Task to complete
Reproduce each of the rows below word for word, line by line.

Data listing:

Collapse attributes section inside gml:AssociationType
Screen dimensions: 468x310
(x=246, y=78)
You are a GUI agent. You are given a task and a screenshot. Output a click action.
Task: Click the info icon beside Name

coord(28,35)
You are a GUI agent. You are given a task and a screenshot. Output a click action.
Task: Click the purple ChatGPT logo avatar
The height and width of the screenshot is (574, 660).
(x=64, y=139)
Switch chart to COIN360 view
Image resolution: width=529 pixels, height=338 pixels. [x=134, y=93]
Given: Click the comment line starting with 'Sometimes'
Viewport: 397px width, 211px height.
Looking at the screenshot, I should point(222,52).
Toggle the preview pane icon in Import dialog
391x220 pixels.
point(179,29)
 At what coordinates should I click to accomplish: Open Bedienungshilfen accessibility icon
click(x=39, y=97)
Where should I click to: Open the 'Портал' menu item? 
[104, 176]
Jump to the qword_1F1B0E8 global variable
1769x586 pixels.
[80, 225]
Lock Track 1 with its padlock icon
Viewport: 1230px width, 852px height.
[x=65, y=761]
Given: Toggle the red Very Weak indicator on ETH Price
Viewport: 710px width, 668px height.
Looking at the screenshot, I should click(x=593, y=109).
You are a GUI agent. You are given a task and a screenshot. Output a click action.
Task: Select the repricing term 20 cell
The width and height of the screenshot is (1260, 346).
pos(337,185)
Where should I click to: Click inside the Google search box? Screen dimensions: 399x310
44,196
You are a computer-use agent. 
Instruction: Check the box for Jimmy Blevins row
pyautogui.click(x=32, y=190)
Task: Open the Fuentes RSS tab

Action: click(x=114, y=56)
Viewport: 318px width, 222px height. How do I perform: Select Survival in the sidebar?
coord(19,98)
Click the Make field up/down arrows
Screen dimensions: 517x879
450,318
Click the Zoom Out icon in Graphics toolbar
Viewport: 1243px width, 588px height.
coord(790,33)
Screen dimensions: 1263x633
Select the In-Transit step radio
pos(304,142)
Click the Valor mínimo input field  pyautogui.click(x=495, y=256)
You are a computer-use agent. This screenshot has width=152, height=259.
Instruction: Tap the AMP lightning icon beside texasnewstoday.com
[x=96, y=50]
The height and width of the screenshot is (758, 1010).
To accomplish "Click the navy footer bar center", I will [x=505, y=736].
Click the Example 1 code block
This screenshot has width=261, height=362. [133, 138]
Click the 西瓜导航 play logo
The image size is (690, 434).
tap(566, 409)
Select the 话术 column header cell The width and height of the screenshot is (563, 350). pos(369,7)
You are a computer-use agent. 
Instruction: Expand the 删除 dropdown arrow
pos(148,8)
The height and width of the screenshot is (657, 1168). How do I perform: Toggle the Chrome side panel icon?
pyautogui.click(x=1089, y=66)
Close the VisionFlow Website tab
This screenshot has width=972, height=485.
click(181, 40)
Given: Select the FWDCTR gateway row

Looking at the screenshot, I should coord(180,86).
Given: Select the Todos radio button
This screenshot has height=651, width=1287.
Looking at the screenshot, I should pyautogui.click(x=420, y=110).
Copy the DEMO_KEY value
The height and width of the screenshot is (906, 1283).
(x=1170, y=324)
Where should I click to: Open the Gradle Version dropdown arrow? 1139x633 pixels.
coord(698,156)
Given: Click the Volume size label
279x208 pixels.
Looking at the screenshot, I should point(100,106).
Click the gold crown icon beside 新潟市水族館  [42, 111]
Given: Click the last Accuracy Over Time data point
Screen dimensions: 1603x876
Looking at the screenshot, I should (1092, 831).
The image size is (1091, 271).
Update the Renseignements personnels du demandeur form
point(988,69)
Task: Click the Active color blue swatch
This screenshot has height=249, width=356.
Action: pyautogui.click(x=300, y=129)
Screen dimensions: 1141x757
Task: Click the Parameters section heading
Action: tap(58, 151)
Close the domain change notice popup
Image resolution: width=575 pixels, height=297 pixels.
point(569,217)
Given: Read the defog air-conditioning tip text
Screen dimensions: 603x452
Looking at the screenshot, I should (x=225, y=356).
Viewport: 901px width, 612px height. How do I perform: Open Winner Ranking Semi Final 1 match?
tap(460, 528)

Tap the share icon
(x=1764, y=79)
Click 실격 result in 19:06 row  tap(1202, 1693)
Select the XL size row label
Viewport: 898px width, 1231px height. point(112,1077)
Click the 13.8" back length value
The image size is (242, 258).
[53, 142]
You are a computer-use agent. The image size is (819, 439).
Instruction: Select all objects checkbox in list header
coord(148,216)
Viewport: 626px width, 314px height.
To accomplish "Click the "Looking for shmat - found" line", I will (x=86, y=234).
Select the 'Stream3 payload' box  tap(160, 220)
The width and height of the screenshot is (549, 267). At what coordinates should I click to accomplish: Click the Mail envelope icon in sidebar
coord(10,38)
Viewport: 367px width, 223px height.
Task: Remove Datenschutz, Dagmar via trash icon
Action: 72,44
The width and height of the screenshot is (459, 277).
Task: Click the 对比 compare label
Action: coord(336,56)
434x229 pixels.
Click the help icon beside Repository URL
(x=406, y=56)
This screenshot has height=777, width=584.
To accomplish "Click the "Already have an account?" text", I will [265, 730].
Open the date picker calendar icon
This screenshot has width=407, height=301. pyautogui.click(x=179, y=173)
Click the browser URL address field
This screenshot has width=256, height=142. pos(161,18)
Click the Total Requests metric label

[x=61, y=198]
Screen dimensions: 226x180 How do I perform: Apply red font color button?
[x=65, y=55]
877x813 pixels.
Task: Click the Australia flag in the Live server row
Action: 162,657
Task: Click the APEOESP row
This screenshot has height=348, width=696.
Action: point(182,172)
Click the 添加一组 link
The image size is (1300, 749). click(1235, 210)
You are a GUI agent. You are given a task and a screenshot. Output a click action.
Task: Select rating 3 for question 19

Result of the task
Collapse attributes section inside gml:AssociationType
Screen dimensions: 468x310
(x=246, y=78)
You are a GUI agent. You are given a task and a screenshot. Output a click action.
Task: Click the info icon beside Name

coord(28,35)
You are a GUI agent. You are given a task and a screenshot. Output a click action.
Task: Click the purple ChatGPT logo avatar
The height and width of the screenshot is (574, 660).
(x=64, y=139)
Switch chart to COIN360 view
Image resolution: width=529 pixels, height=338 pixels. [x=134, y=93]
Given: Click the comment line starting with 'Sometimes'
Viewport: 397px width, 211px height.
Looking at the screenshot, I should point(222,52).
Toggle the preview pane icon in Import dialog
391x220 pixels.
point(179,29)
 At what coordinates should I click to accomplish: Open Bedienungshilfen accessibility icon
click(x=39, y=97)
Where should I click to: Open the 'Портал' menu item? 
[104, 176]
Jump to the qword_1F1B0E8 global variable
1769x586 pixels.
[80, 225]
Lock Track 1 with its padlock icon
Viewport: 1230px width, 852px height.
[x=65, y=761]
Given: Toggle the red Very Weak indicator on ETH Price
Viewport: 710px width, 668px height.
Looking at the screenshot, I should click(x=593, y=109).
You are a GUI agent. You are given a task and a screenshot. Output a click action.
Task: Select the repricing term 20 cell
The width and height of the screenshot is (1260, 346).
pos(337,185)
Where should I click to: Click inside the Google search box? Screen dimensions: 399x310
44,196
You are a computer-use agent. 
Instruction: Check the box for Jimmy Blevins row
pyautogui.click(x=32, y=190)
Task: Open the Fuentes RSS tab

Action: click(x=114, y=56)
Viewport: 318px width, 222px height. How do I perform: Select Survival in the sidebar?
coord(19,98)
Click the Make field up/down arrows
Screen dimensions: 517x879
450,318
Click the Zoom Out icon in Graphics toolbar
Viewport: 1243px width, 588px height.
coord(790,33)
Screen dimensions: 1263x633
Select the In-Transit step radio
pos(304,142)
Click the Valor mínimo input field  pyautogui.click(x=495, y=256)
You are a computer-use agent. This screenshot has width=152, height=259.
Instruction: Tap the AMP lightning icon beside texasnewstoday.com
[x=96, y=50]
The height and width of the screenshot is (758, 1010).
To accomplish "Click the navy footer bar center", I will [x=505, y=736].
Click the Example 1 code block
This screenshot has width=261, height=362. [133, 138]
Click the 西瓜导航 play logo
The image size is (690, 434).
tap(566, 409)
Select the 话术 column header cell The width and height of the screenshot is (563, 350). pos(369,7)
You are a computer-use agent. 
Instruction: Expand the 删除 dropdown arrow
pos(148,8)
The height and width of the screenshot is (657, 1168). How do I perform: Toggle the Chrome side panel icon?
pyautogui.click(x=1089, y=66)
Close the VisionFlow Website tab
This screenshot has width=972, height=485.
click(181, 40)
Given: Select the FWDCTR gateway row

Looking at the screenshot, I should coord(180,86).
Given: Select the Todos radio button
This screenshot has height=651, width=1287.
Looking at the screenshot, I should pyautogui.click(x=420, y=110).
Copy the DEMO_KEY value
The height and width of the screenshot is (906, 1283).
(x=1170, y=324)
Where should I click to: Open the Gradle Version dropdown arrow? 1139x633 pixels.
coord(698,156)
Given: Click the Volume size label
279x208 pixels.
Looking at the screenshot, I should point(100,106).
Click the gold crown icon beside 新潟市水族館  [42, 111]
Given: Click the last Accuracy Over Time data point
Screen dimensions: 1603x876
Looking at the screenshot, I should (1092, 831).
The image size is (1091, 271).
Update the Renseignements personnels du demandeur form
point(988,69)
Task: Click the Active color blue swatch
This screenshot has height=249, width=356.
Action: pyautogui.click(x=300, y=129)
Screen dimensions: 1141x757
Task: Click the Parameters section heading
Action: tap(58, 151)
Close the domain change notice popup
Image resolution: width=575 pixels, height=297 pixels.
point(569,217)
Given: Read the defog air-conditioning tip text
Screen dimensions: 603x452
Looking at the screenshot, I should (x=225, y=356).
Viewport: 901px width, 612px height. How do I perform: Open Winner Ranking Semi Final 1 match?
tap(460, 528)

Tap the share icon
(x=1764, y=79)
Click 실격 result in 19:06 row  tap(1202, 1693)
Select the XL size row label
Viewport: 898px width, 1231px height. point(112,1077)
Click the 13.8" back length value
The image size is (242, 258).
[53, 142]
You are a computer-use agent. The image size is (819, 439).
Instruction: Select all objects checkbox in list header
coord(148,216)
Viewport: 626px width, 314px height.
To accomplish "Click the "Looking for shmat - found" line", I will (x=86, y=234).
Select the 'Stream3 payload' box  tap(160, 220)
The width and height of the screenshot is (549, 267). At what coordinates should I click to accomplish: Click the Mail envelope icon in sidebar
coord(10,38)
Viewport: 367px width, 223px height.
Task: Remove Datenschutz, Dagmar via trash icon
Action: 72,44
The width and height of the screenshot is (459, 277).
Task: Click the 对比 compare label
Action: coord(336,56)
434x229 pixels.
Click the help icon beside Repository URL
(x=406, y=56)
This screenshot has height=777, width=584.
To accomplish "Click the "Already have an account?" text", I will [265, 730].
Open the date picker calendar icon
This screenshot has width=407, height=301. pyautogui.click(x=179, y=173)
Click the browser URL address field
This screenshot has width=256, height=142. pos(161,18)
Click the Total Requests metric label

[x=61, y=198]
Screen dimensions: 226x180 How do I perform: Apply red font color button?
[x=65, y=55]
877x813 pixels.
Task: Click the Australia flag in the Live server row
Action: 162,657
Task: Click the APEOESP row
This screenshot has height=348, width=696.
Action: point(182,172)
Click the 添加一组 link
The image size is (1300, 749). click(1235, 210)
You are a GUI agent. You are given a task and a screenshot. Output a click action.
Task: Select rating 3 for question 19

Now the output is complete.